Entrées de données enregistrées
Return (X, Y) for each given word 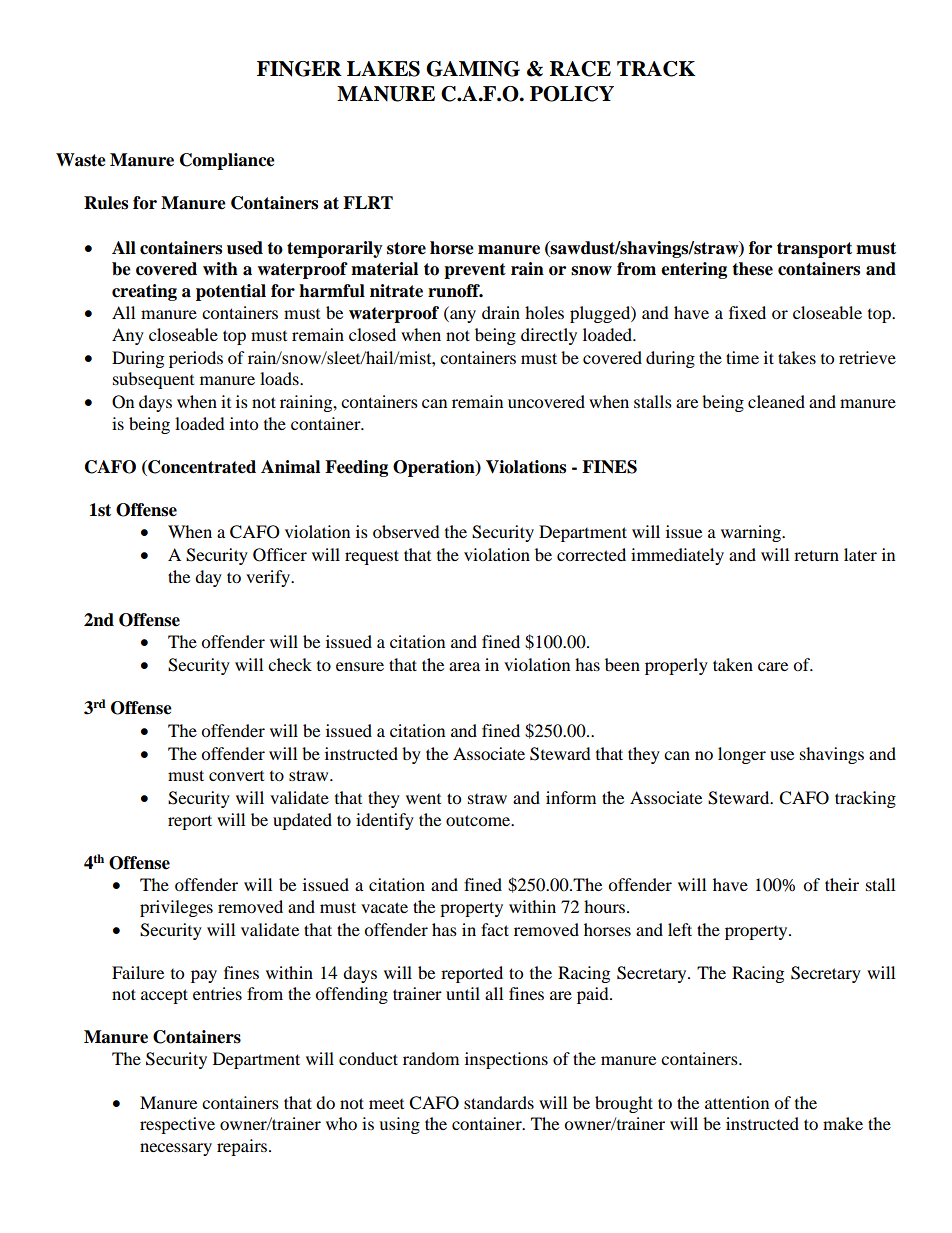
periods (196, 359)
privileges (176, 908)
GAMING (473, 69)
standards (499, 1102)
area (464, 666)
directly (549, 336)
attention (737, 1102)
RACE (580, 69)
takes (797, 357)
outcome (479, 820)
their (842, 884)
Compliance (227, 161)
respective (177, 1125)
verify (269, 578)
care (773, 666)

PETIT PROBLÈME:
Reproduisez mot pour mot l'ensemble des entrées ci-dessus, sans y inclure les images.

SOLUTION PROPOSÉE:
Return (X, Y) for each given word 
periods (196, 359)
privileges (176, 908)
GAMING (473, 69)
standards (499, 1102)
area (464, 666)
directly (549, 336)
attention (737, 1102)
RACE (580, 69)
takes (797, 357)
outcome (479, 820)
their (842, 884)
Compliance (227, 161)
respective (177, 1125)
verify (269, 578)
care (773, 666)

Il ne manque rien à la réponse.